[Dataset entries]
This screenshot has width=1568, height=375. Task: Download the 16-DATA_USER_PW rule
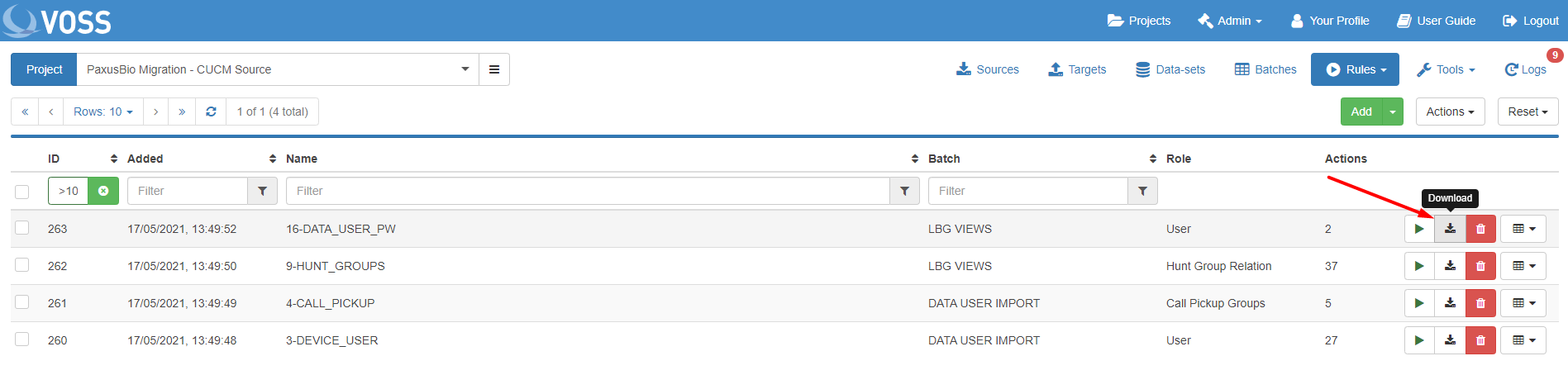(1450, 229)
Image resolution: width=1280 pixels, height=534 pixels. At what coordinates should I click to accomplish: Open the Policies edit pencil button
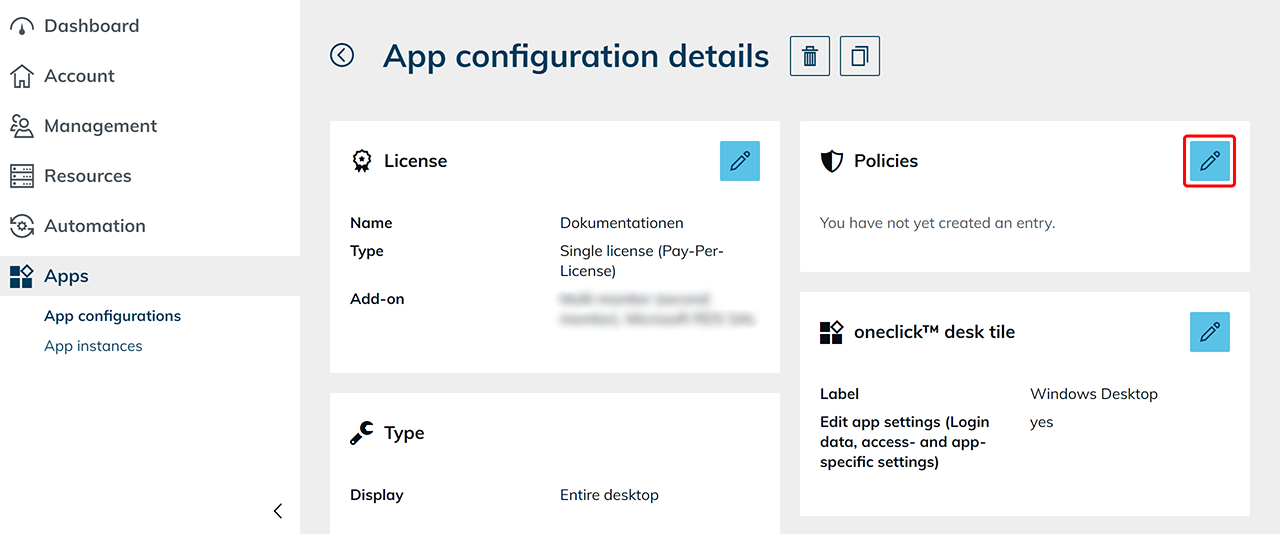coord(1210,161)
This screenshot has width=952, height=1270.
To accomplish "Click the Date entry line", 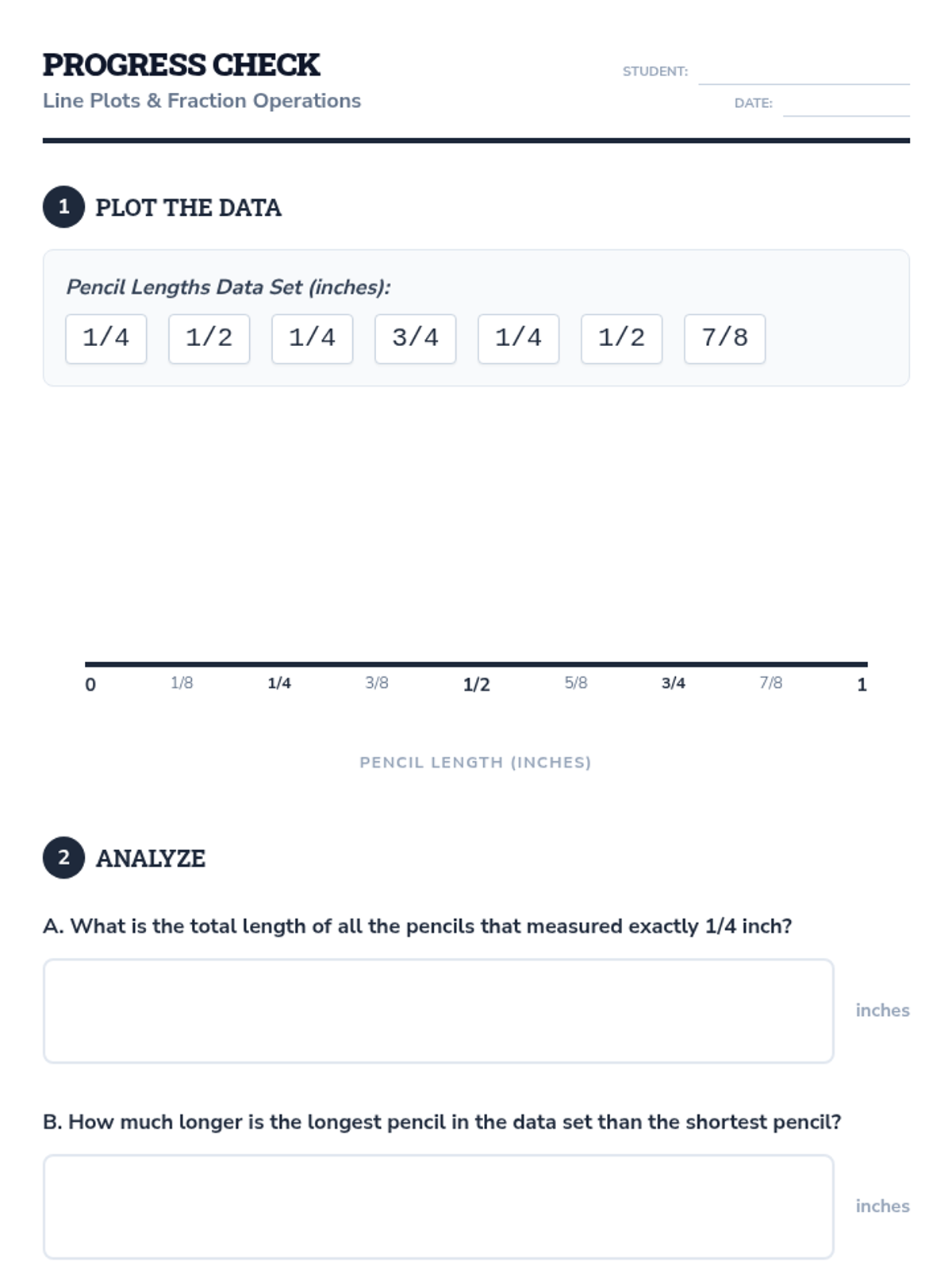I will [x=846, y=104].
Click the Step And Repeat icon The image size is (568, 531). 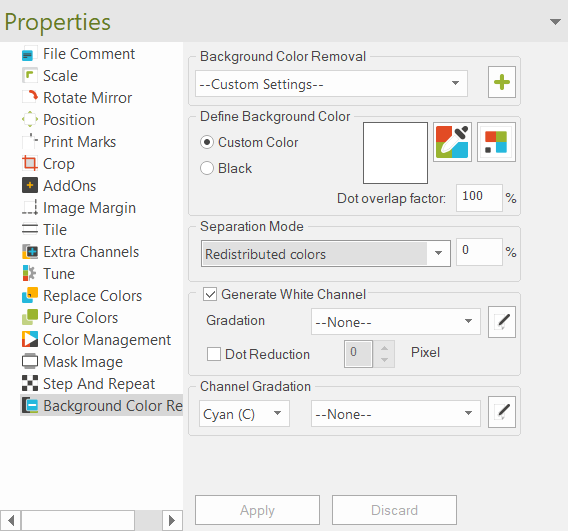tap(30, 383)
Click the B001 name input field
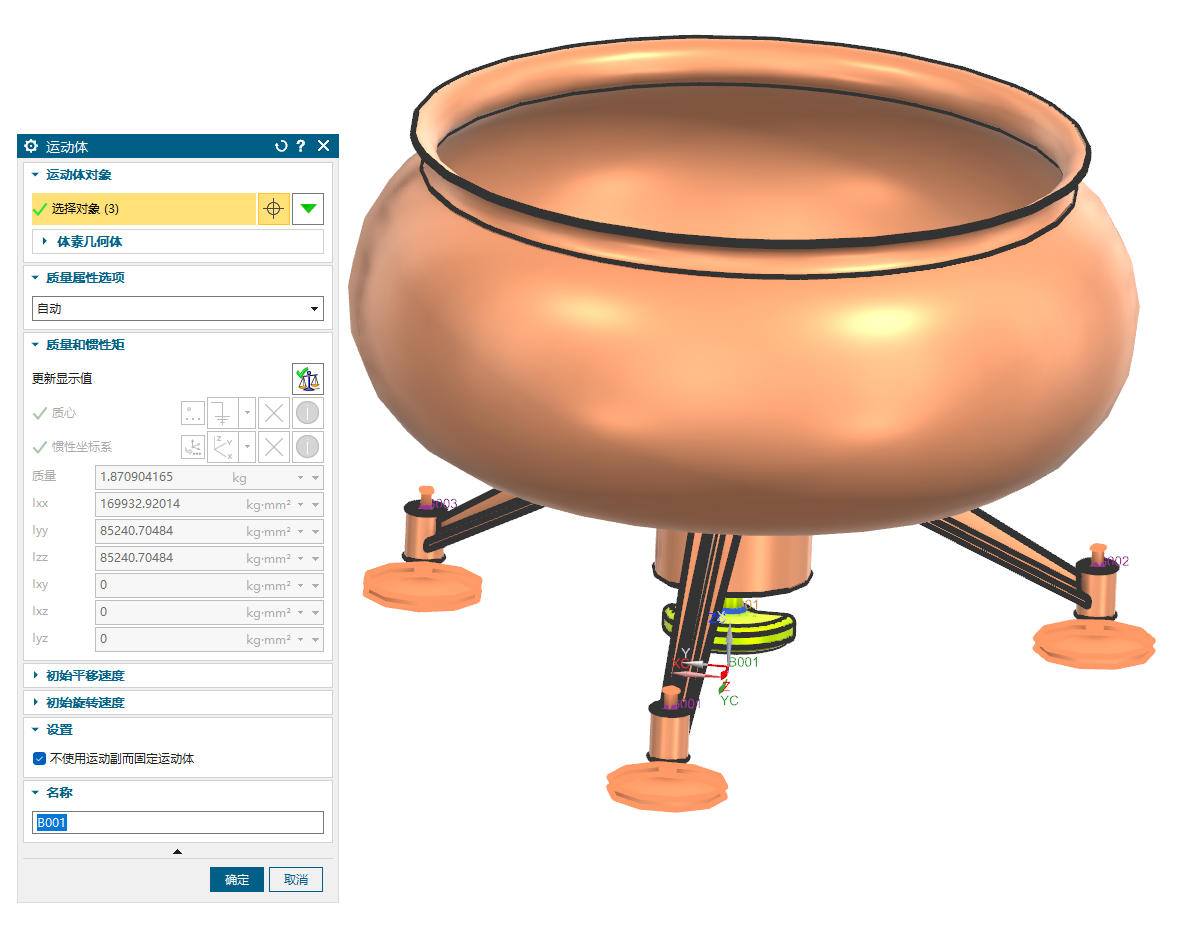The height and width of the screenshot is (928, 1183). 178,823
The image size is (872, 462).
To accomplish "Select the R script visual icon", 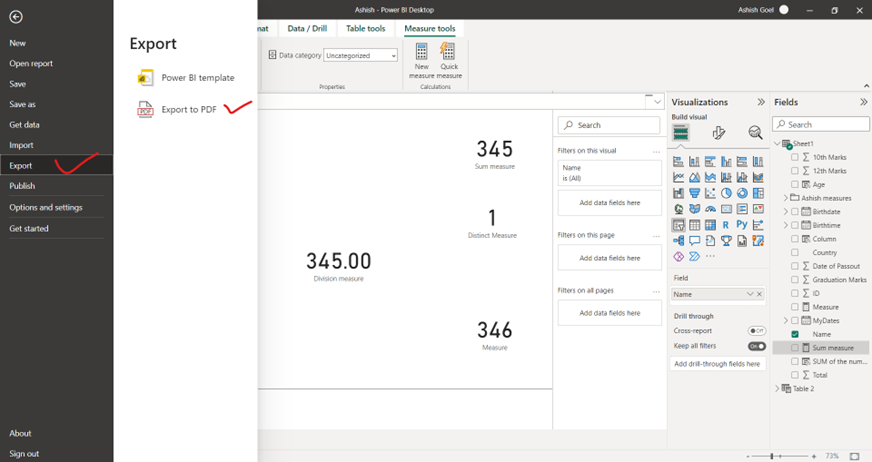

» **INSTRUCTIONS FOR THE TASK**
Give again exactly the lines from the one holding "The image size is (872, 462)." to the final line of the records, both ends included; any pictures stay out.

» **YOUR RESPONSE**
The image size is (872, 462).
To accomplish "Select the R script visual icon", 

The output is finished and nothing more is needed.